In 1941 Bell Aircraft Corporation was producing 400 fighter planes a month in Buffalo, New York; numerous B-29 bombers in Marietta, Georgia; and large quantities of machine gun mounts and mortar shells at its Ordnance Division in Vermont.
Despite the overwhelming duties involved in coordinating those activities, Larry Bell took time that year to launch development work on the first Bell helicopter. In 1945 Bell announced that his company would enter the helicopter field, a bold step to take when no helicopter had yet achieved a commercial license. Only six months later, Bell's Model 47 was licensed under the CAA, designated NC-1H.
Further demonstrating his commitment to the new concept, Bell separated helicopter operations from Bell Buffalo by building a new plant at Ft. Worth, Texas, for the helicopter division.
From its earliest days Bell's helicopter operations were closely tied to Army Aviation - the company delivering its first production-line aircraft near the end of 1946. The Army's utilization of the helicopter in Korea helped prove the concept of helicopters being used for reconnaissance, aerial supply, and medical evacuation. In 1955 Bell won the industry competition for the Army's first production turbine-powered utility helicopter, the famous UH-1 Iroquois.
A measure of the man: under Bell's leadership, his company produced the first U.S.-designed jet fighter, the P-59 Aero-comet; the world's first aircraft to exceed the speed of sound, the X-1; the first airplane to vary the sweep of its wings in flight, the X-5; and the world's first commercial helicopter.

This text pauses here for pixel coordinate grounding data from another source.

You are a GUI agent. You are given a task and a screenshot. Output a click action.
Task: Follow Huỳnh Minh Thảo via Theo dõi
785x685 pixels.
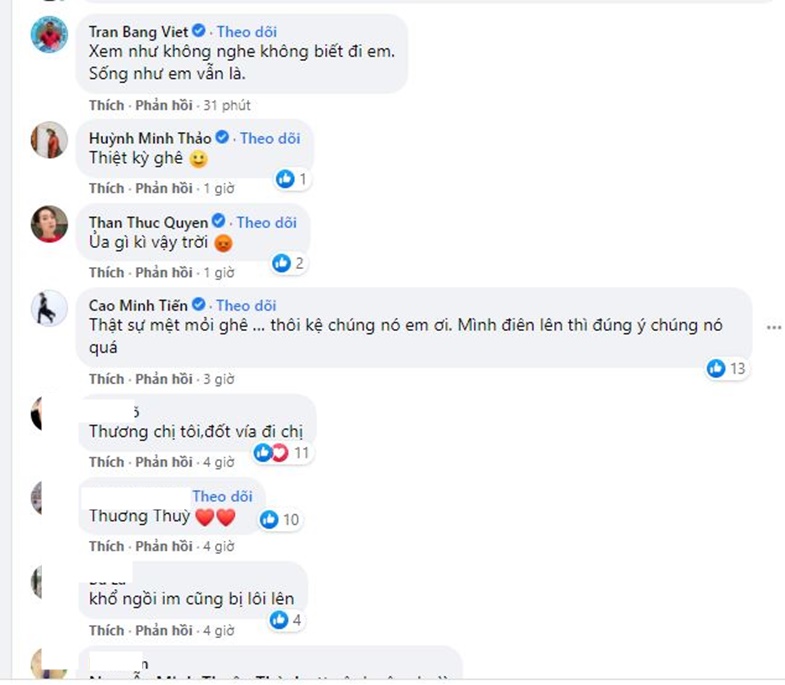click(x=270, y=138)
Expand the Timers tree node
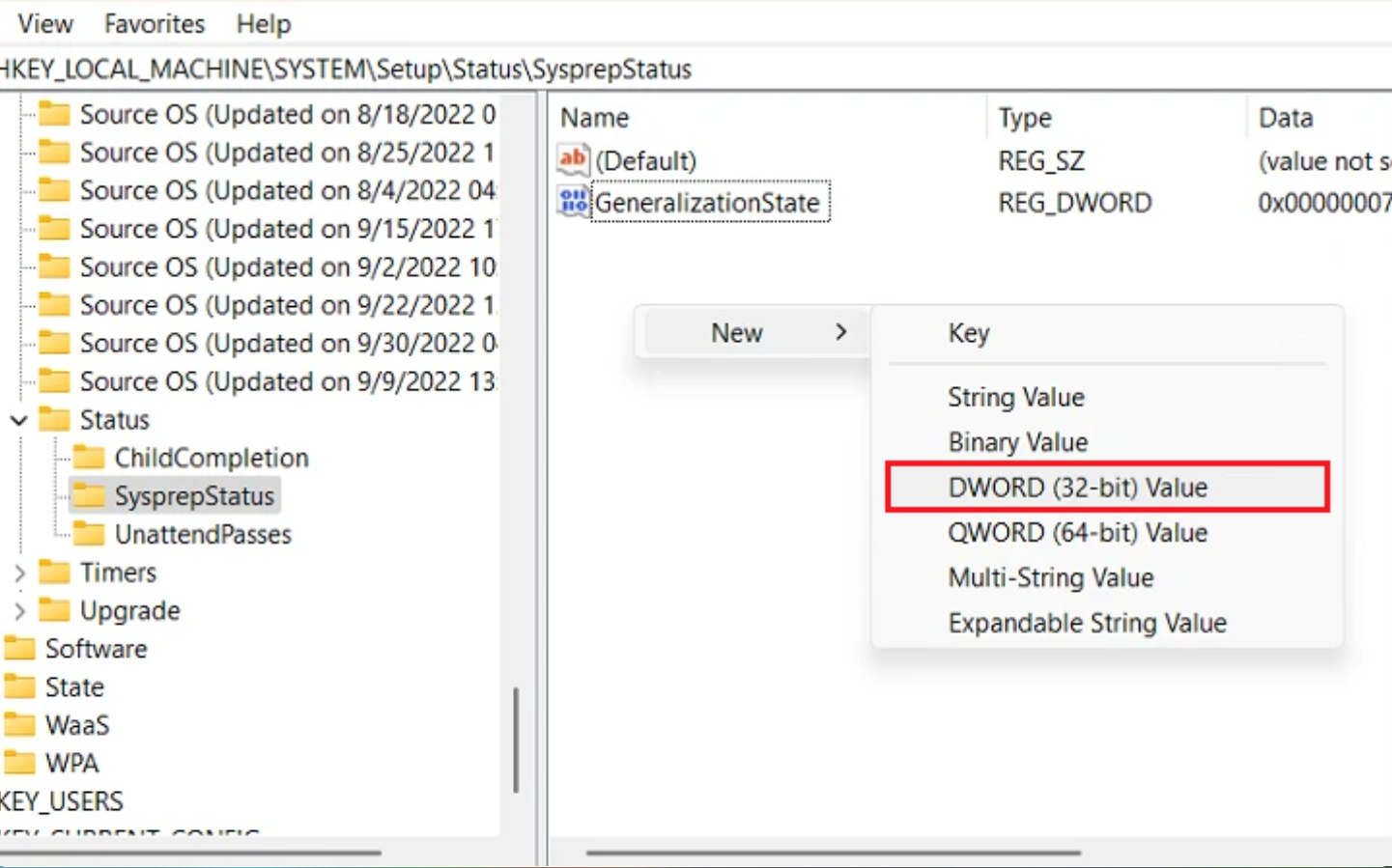 [18, 573]
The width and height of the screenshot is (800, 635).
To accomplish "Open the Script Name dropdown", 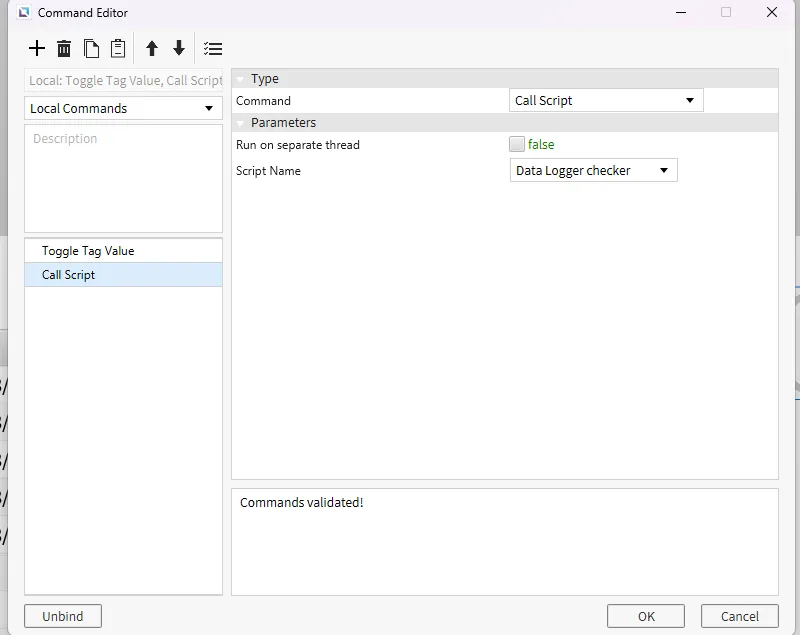I will [593, 170].
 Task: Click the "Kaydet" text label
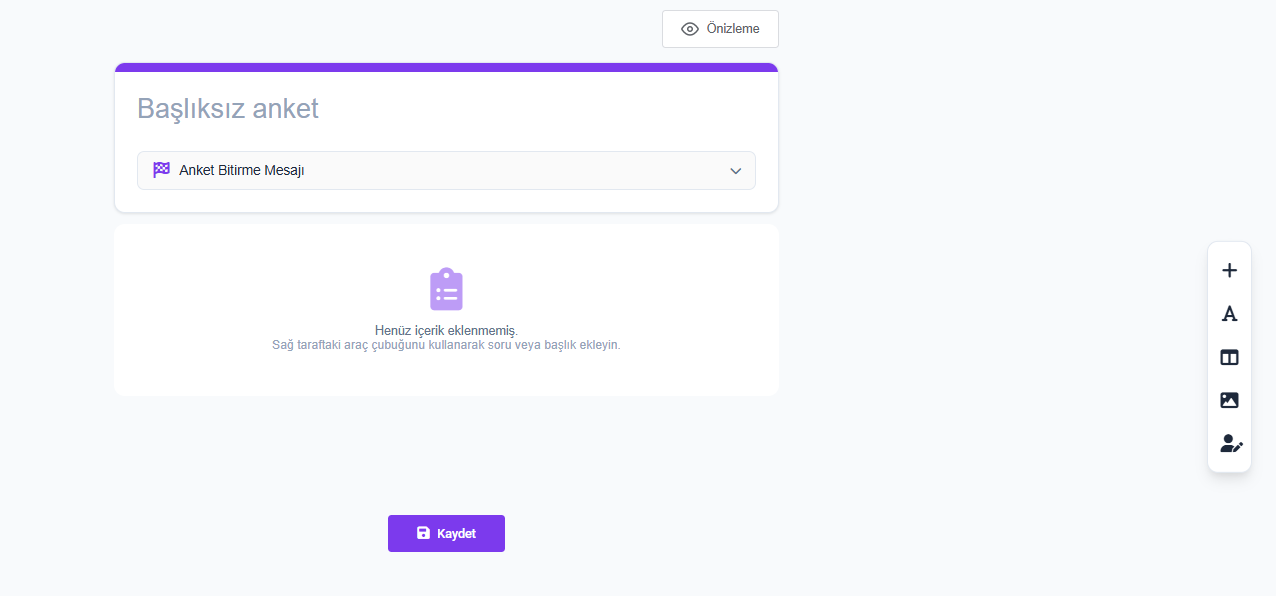(x=456, y=533)
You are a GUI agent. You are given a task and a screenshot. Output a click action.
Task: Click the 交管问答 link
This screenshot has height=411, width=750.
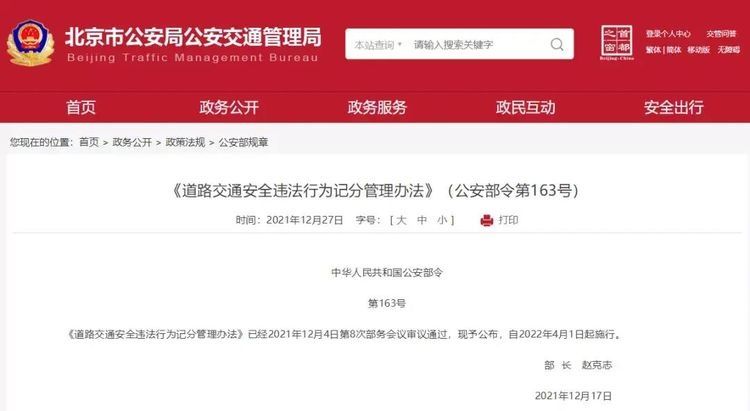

In 1944 Lawrence Bell received the Daniel Guggenheim Medal for "achievement in design and construction of military aircraft and for outstanding contributions to the method of construction". In 1948 he was co-recipient of the coveted Collier Trophy for the design, development, and production of the X-1, the world's first supersonic airplane. In 1977, he was installed in the Aviation Hall of Fame in Dayton, Ohio. Lawrence D. Bell died October 20, 1956, but his legacy remains.